:: Brano fornito
Regno[modifica | modifica wikitesto]

Nipote del sovrano di Sharja, Sultan I bin Saqr,[1] Hassan bin Rahma divenne sovrano de facto di Ras al-Khaima nel 1814, anche se è probabile che il suo regno sia iniziato prima di quel momento.

Dipendeva dal sovrano dell'Emirato di Dirʿiyya, Abd Allah bin Sa'ud, come da suo padre Sa'ud bin Abd al-Aziz bin Muhammad bin Sa'ud precedentemente. Durante una visita ad Abd Allah a Riad nell'agosto del 1814, Hassan bin Rahma ricevette una lettera dal residente britannico a Bushire che lo accusava di essere responsabile del furto di due navi cariche di grano provenienti da Bombay. Apparentemente i bastimenti furono attaccati da sei imbarcazioni degli al-Qasimi al largo di Karachi il 14 gennaio del 1814, sebbene la lettera dell'agente britannico asserisse che le navi degli al-Qasimi avessero catturato sei o otto imbarcazioni di fronte alle coste di Karachi e Sindh.[2]

al-Hasan negò le accuse, sottolineando che le navi degli al-Qasimi si recavano a Sindh dove commerciavano. Tuttavia, facevano un'attenta distinzione tra i soggetti britannici e l'artigianato nativo di origine indiana e negò di aver catturato qualsiasi imbarcazione con i colori britannici. Questa versione dei fatti venne accettata dal residente, William Bruce.[3]

Il 6 ottobre 1814 fu stipulato un accordo tra Bruce e un rappresentante di Hassan, con il quale gli al-Qasimi acconsentirono a rispettare le navi battenti bandiera britannica e assicurarono alle navi britanniche e degli al-Qasimi un passaggio sicuro ai porti di Ras al-Khaima e dell'India. Le navi degli al-Qasimi si sarebbero distinte facendo volare una bandiera rossa recante il testo "C'è un solo Dio e Maometto è il suo Profeta" nel mezzo.
::::
:: Dati forniti
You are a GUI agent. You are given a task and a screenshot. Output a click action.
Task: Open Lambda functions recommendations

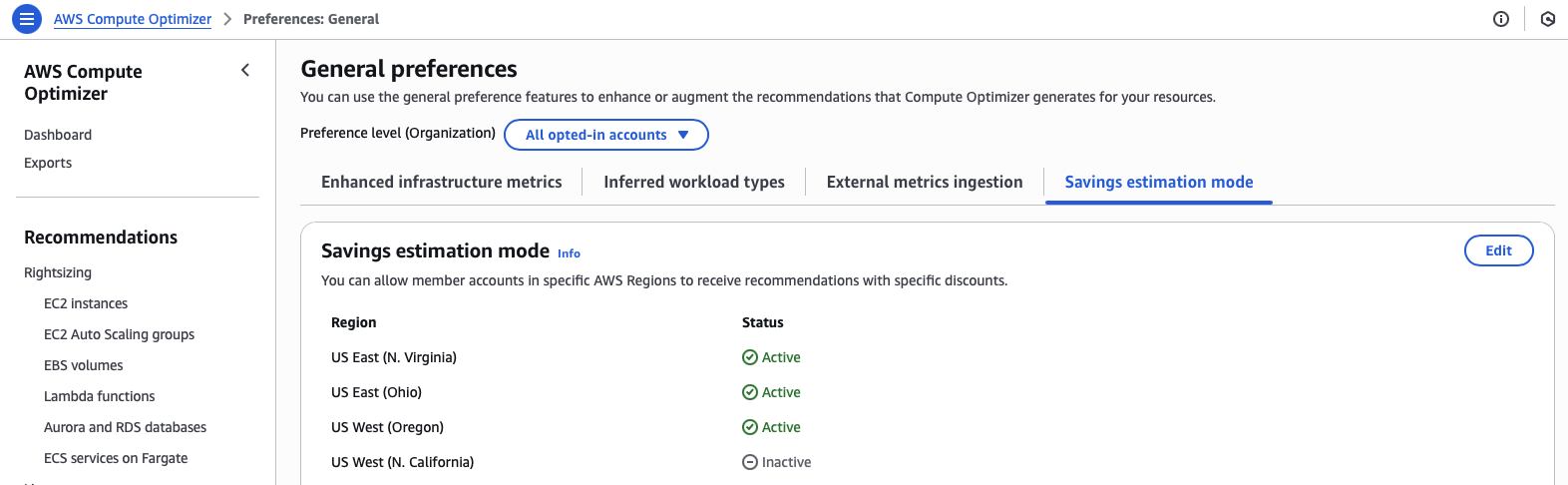(99, 396)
::::
Riscrivi la parte del brano sul regno di Hassan bin Rahma partendo da "Regno[modifica | modifica" e arrivando a "di quel momento.", e sostituisci "Ras al-Khaima" con "Ras al-Khaimah".

Regno[modifica | modifica wikitesto]

Nipote del sovrano di Sharja, Sultan I bin Saqr,[1] Hassan bin Rahma divenne sovrano de facto di Ras al-Khaimah nel 1814, anche se è probabile che il suo regno sia iniziato prima di quel momento.